Delhi election results decisive mandate for AAP, vote against the BJP

27th Feb 2015

Sajeda Momin

The current joke being tweeted all-over India is that ‘a Rs 100 (£1) muffler (scarf) has beaten the pants off a suit worth Rs 10 lakhs (£10,000). The scarf symbolises Arvind Kejriwal, the leader of India’s youngest political party, Aam Aadmi Party (Common Man’s Party) shortened to AAP which aptly means ‘You’ in Hindi, India’s official language, which has just created history by winning the Delhi State elections with a landslide, nine-tenths majority.

Arvind Kejriwal, the leader of India’s youngest political party, Aam Aadmi Party

Whereas the suit refers to the exorbitant, bespoke ‘bandh gala’ suit with the name Narendra Damodardas Modi emblazoned in pin-stripes, made in London’s Saville Row and worn by the Prime Minister of India when he met President Barack Obama in New Delhi at the end of January. The £10,000 suit has shown up the ruling Bharatiya Janata Party (BJP) and Prime Minister Narendra Modi as representatives of the rich and powerful and cost them the votes of the ordinary people of Delhi.

In the David vs Goliath-like contest AAP romped home wining 67 out of the 70 Delhi Assembly seats, leaving only three seats for the BJP and a duck for the Congress, the grand old party of India which ruled the state for 15 years until 2013. The magnitude of AAP’s victory was not imagined even by the Party’s leaders let alone the opposition. But more than the stupendous win, it is the defeat of the BJP that has made a mark on public perception.

After its surprising victory in the Parliamentary election in May 2014, the BJP has been on a wining spree mopping up three State elections and coming second in India’s only Muslim-majority state of Jammu and Kashmir. All these victories have been credited to the charisma of Modi, once the Chief Minister of the western state of Gujarat where more than 3,000 Muslims were killed and hundreds of thousands made homeless under his watch. Hence even in this election the entire BJP party machinery and campaign was run in Modi’s name.

With AAP putting a stop to Modi’s winning streak, both allies and opposition are also laying the responsibility for the defeat at Modi’s door. “The Delhi Tsunami is much bigger than the Modi wave,” said Uddhav Thackeray, President of the Shiv Sena, a long-standing ally of the BJP in Mumbai and Maharashtra.

Modi’s arrogance, narcissism and eloquent silence as sectarian elements in the BJP were attacking Christian and Muslim minorities in the 8 months of his Government are being seen as the cause for the resounding defeat. Ever since Modi became Prime Minister winning a campaign which had a sub-text that polarised votes on religious lines, the radical elements in the BJP have been emboldened and verbal and physical attacks on religious minorities, particularly Muslims have increased manifold.

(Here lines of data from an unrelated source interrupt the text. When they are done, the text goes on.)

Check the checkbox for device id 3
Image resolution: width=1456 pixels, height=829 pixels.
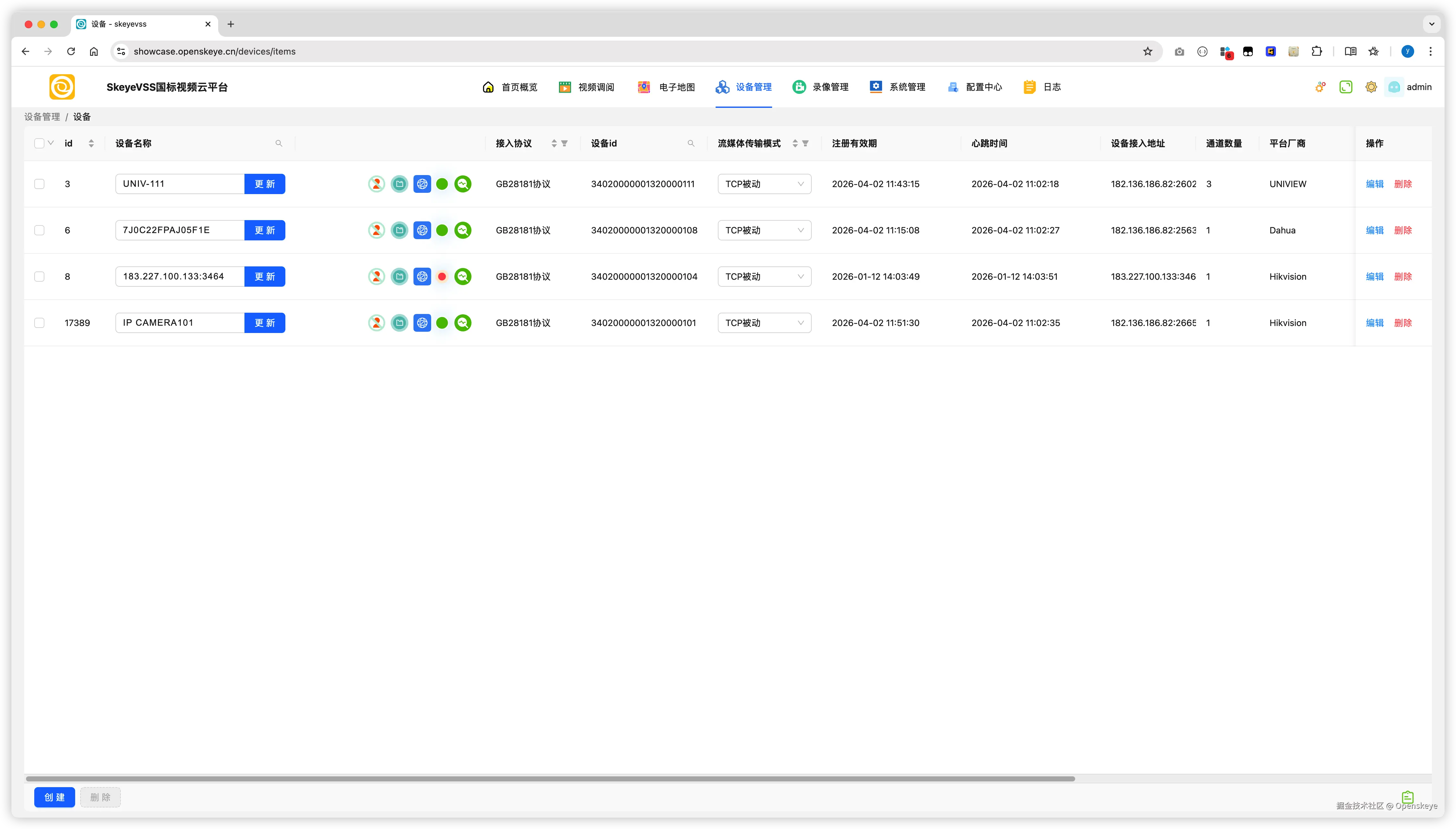tap(39, 184)
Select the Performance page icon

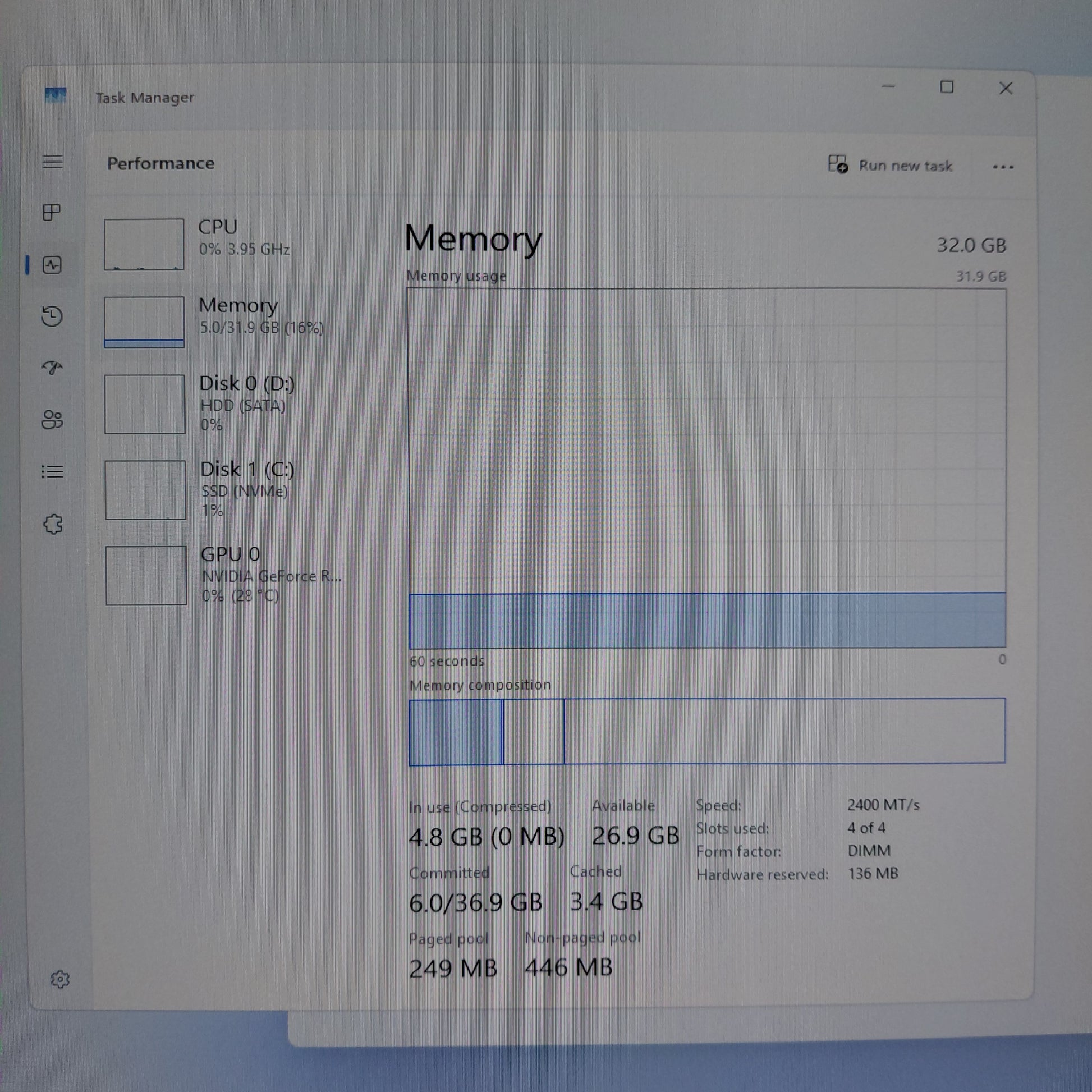tap(52, 264)
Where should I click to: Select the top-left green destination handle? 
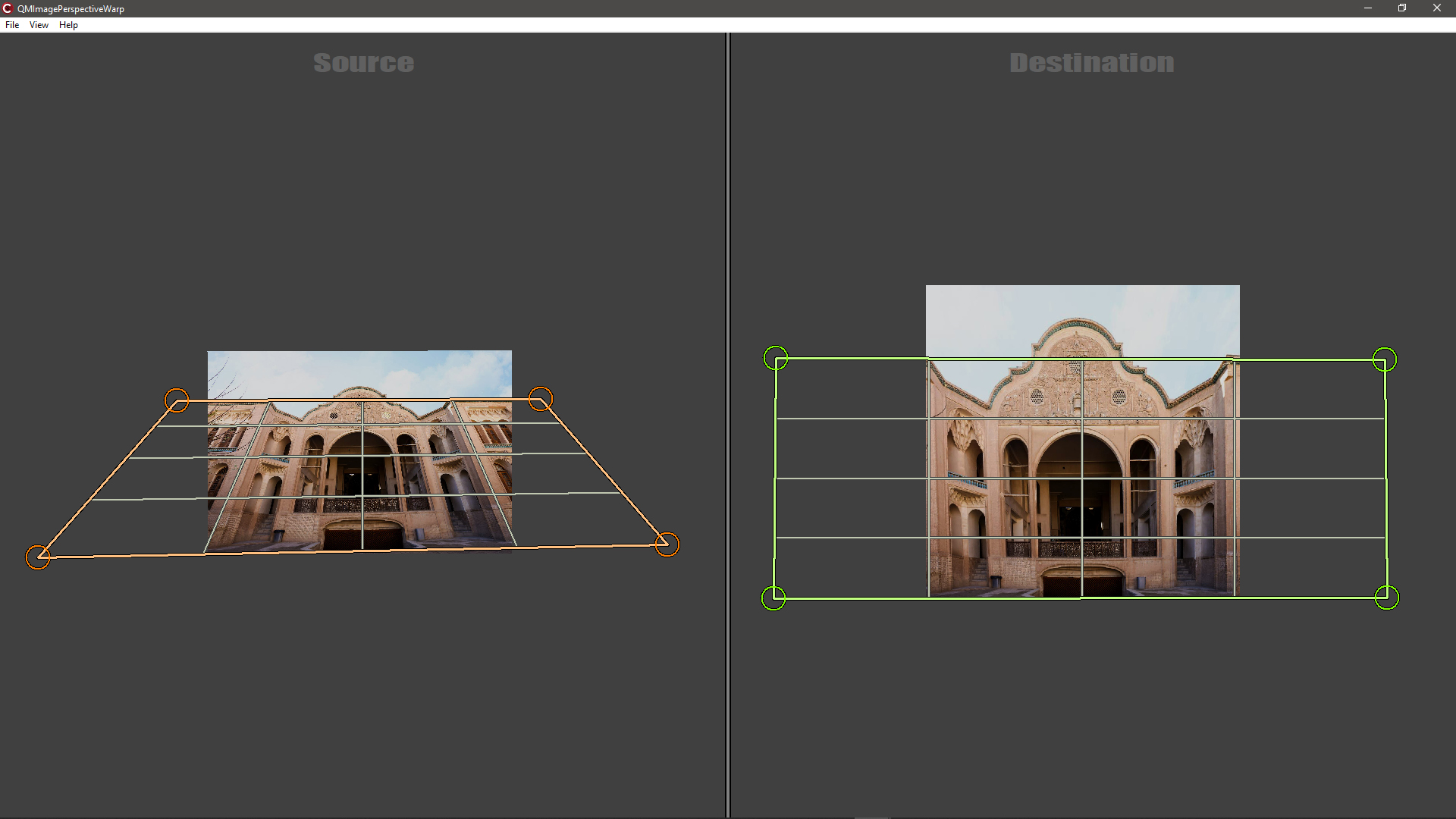click(776, 358)
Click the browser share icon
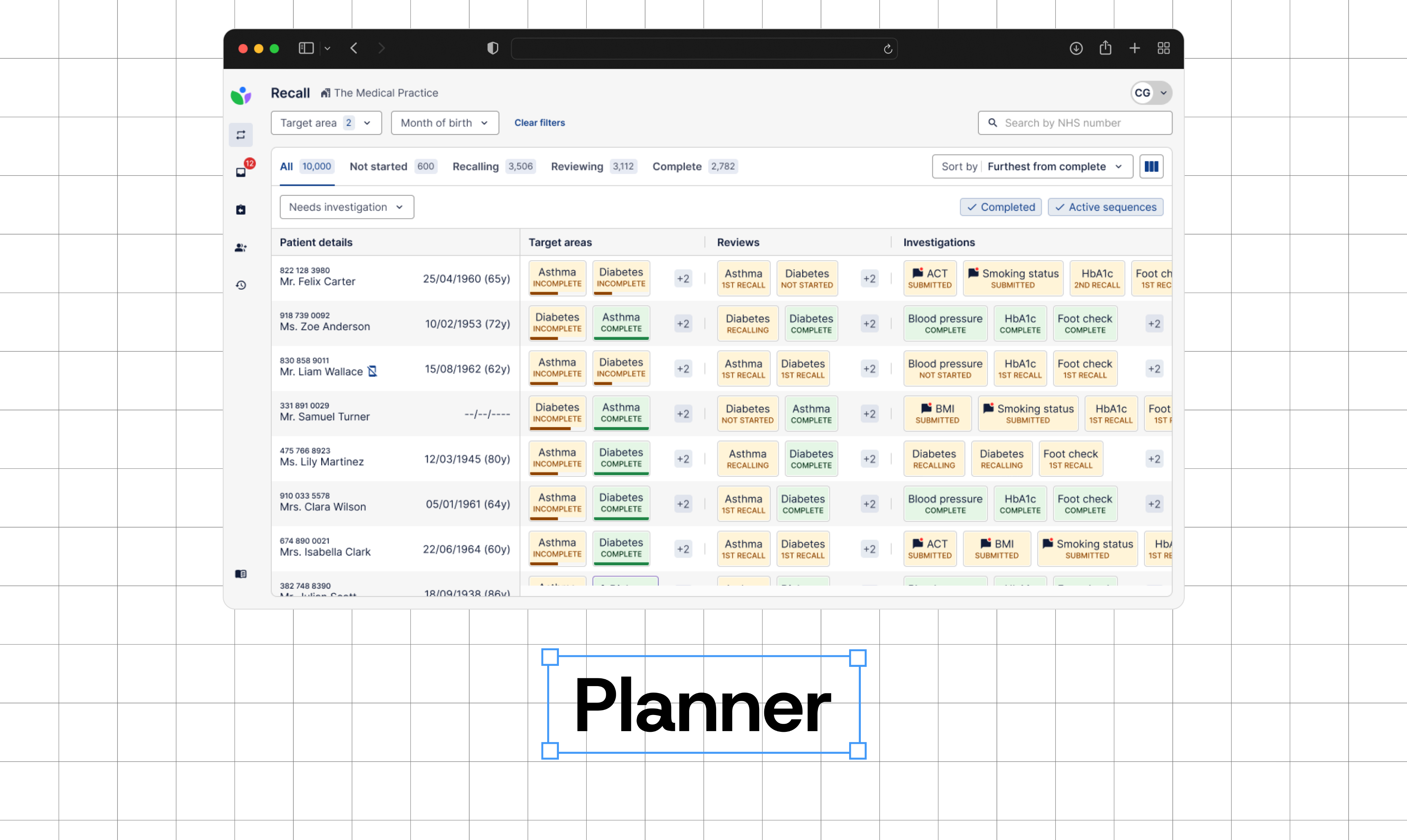This screenshot has height=840, width=1407. 1105,48
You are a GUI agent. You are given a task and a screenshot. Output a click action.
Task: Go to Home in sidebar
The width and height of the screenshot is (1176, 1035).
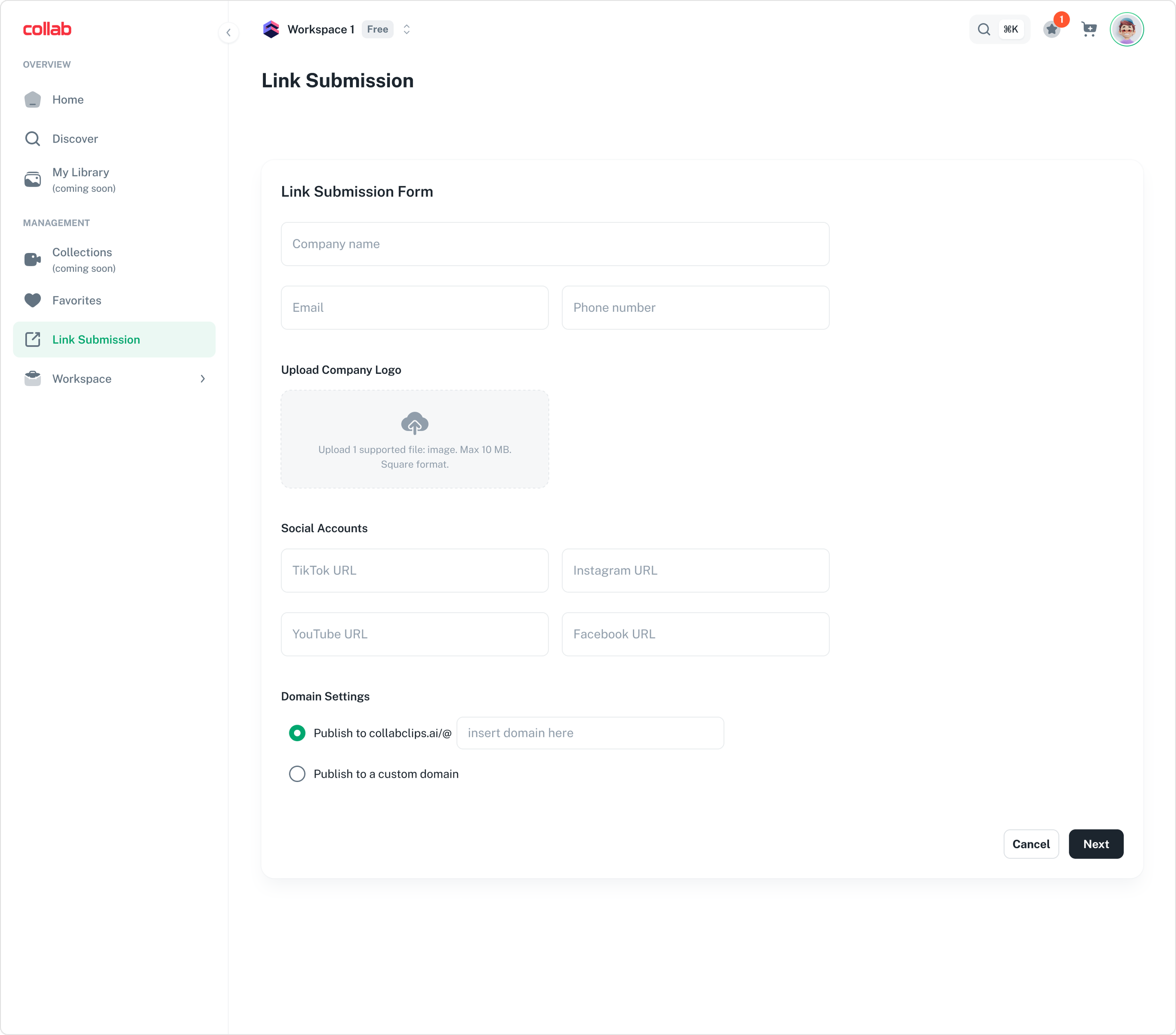click(x=68, y=100)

Even during the Delhi Assembly campaign sectarian riots had been engineered in sensitive areas like Trilokpuri in the hope that votes would again be polarised along Hindu vs Muslim lines, but the results proved that they were unsuccessful.

Muslim religious leader, Ahmed Bukhari, Imam of the Jama Masjid, the largest mosque in Delhi, at the last minute issued a fatwa urging Muslims to vote for AAP. Normally such fatwas are used by the BJP to consolidate Hindu votes on to its side, but this time as soon as Bukhari issued the fatwa, AAP Leader Kejriwal rejected it saying they did not need the help of leaders of any religious community because the voter would vote for them as Indian citizens and not on the basis of caste or religion. This punctured the BJP’s attempt to split votes on religious lines.

Post-election surveys conducted to analyse AAP’s impressive win has shown that 77 per cent of Delhi’s Muslim votes did go to AAP, making it the largest vote share of any community. 68 per cent of Dalits or Untouchables who are at the bottom of the Hindu caste ladder also voted for AAP. Dalits and Muslims make up 29 per cent of Delhi population and their votes normally go to the Congress or get split up among other regional parties, instead this time they predominantly went to AAP.

Voting patterns show that AAP garnered 54 per cent of the total vote share which is the highest any political party has ever received in any state election in the country. It was the preferred destination of Muslims, Dalits, the poor and surprisingly the middle class too, who in the General election had voted for the BJP.

While it was thought to be triangular contest with AAP, BJP and Congress fielding candidates in every seat, for the voter this was a straight fight between AAP and the BJP. While the BJP made many mistakes which caused them to lose this high-profile election the main seems to be over-confidence in the Modi-magic. Having raised expectations sky-high during last May’s election, making impossible promises, none of which have been kept in the last 8 months, Modi’s honeymoon with the Indian electorate seems to be finally over. The Indian electorate want results and they saw through the hype of the BJP and decided that it was time to stop their roller-coaster ride and give another party a chance.

Though this is a decisive mandate for AAP it is also an important vote against the BJP.